Article-level metrics give a way to measure the level of attention each of your articles is getting online, whether via citations, Twitter mentions, or references in mainstream media (among other data sources). Three altmetrics services to consider analyzing are Altmetric, Plum Analytics, and OurResearch (formerly ImpactStory). Publishers can include the scores of these services on their article-level pages in addition to other metrics.

There are many services you can use to take a deeper dive into article-level impact (some at a cost), like Kudos, Altmetric, Dimensions,, Google Scholar, PubMed, and CrossRef Cited-by.

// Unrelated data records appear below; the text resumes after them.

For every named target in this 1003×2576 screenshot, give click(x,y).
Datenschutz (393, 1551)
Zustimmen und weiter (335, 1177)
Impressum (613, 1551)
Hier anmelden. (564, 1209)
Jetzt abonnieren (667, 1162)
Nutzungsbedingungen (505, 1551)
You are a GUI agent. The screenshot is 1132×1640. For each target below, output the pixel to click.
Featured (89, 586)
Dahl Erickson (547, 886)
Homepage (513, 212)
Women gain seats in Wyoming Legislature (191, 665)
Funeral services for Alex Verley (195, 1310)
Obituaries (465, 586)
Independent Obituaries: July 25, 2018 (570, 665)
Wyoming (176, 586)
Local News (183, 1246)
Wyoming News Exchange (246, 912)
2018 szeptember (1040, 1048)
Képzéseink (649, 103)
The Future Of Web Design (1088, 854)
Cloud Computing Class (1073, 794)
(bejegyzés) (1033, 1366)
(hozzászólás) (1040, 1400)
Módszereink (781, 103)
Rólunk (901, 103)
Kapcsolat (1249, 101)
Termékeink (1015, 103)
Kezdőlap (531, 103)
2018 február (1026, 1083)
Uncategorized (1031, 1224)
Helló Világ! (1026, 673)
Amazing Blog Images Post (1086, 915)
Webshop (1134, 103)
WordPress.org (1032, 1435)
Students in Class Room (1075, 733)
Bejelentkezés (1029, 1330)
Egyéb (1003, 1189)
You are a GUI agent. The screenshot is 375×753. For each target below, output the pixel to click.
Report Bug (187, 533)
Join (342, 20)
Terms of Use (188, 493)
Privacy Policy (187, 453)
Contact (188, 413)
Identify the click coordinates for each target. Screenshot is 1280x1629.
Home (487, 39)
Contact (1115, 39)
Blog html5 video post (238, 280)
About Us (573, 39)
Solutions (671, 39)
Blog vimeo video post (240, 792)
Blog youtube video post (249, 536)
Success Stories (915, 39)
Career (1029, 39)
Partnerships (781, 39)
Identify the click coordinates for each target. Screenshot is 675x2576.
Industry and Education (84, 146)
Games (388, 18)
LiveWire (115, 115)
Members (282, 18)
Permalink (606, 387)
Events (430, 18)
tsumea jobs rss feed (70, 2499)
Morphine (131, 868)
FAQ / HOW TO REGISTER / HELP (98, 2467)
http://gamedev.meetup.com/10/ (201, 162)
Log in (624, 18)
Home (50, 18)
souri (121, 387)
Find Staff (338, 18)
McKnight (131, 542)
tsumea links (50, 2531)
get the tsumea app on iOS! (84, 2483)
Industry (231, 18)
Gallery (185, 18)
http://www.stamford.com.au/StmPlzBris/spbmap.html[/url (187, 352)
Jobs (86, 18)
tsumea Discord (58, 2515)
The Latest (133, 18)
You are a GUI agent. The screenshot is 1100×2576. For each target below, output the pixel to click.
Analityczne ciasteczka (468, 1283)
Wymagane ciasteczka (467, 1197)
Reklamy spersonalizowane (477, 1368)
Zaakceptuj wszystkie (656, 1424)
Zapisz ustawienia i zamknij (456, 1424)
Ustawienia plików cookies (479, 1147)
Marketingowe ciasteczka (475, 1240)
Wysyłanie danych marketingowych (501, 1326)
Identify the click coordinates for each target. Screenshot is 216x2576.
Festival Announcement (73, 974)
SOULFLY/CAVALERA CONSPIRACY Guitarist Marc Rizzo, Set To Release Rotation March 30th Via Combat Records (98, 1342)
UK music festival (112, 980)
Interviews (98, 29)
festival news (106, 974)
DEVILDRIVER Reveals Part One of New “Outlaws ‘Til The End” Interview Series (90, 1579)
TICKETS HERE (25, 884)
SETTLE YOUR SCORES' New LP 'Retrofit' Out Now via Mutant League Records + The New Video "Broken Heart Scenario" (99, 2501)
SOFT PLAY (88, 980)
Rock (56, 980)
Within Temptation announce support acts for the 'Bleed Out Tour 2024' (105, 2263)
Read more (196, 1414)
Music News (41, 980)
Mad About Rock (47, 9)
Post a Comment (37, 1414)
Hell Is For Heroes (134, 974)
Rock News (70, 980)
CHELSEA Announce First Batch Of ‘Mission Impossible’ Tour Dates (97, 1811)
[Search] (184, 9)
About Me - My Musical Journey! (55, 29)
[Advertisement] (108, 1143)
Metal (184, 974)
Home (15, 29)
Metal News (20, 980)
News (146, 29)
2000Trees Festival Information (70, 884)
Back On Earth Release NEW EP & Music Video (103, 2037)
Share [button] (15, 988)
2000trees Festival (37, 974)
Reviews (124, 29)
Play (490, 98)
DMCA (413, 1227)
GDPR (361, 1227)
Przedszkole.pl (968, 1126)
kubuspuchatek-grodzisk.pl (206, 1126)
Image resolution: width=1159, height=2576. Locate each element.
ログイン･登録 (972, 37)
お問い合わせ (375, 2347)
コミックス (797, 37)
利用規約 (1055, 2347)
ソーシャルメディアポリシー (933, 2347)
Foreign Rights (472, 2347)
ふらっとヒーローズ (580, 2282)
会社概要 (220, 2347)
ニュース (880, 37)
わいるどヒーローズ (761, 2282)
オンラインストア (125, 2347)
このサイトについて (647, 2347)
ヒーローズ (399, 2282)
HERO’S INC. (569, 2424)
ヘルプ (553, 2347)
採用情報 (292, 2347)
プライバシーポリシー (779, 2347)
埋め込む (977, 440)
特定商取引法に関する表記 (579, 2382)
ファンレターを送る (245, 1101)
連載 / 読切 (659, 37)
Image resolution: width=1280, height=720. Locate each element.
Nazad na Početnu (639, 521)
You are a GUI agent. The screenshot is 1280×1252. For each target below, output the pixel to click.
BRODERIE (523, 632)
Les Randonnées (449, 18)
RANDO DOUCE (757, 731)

Making the most of your opportunities

We have explored four key steps for you to work through and consider when assessing your journal, its content, and community impact. Each publisher is different and often has limited resources available, so it’s about what you can prioritize that is going to have the most positive impact for your journal, aligned with your strategic editorial objectives. Whether you have extended your journal scope and want to encourage quality submissions from new communities or you are looking to showcase the authors publishing in your journal, there is a wealth of information available to help you identify the best approaches.

Go beyond the JIF and consider how else you can track and demonstrate impact. Make sure you are empowering your community to promote their work and that you’re making the best use of the data available to drive your editorial strategy forward. And then review where you can adjust to be more competitive. It’s essential to seek advice from your service providers like Scholastica and member bodies you are part of to share and learn best practices.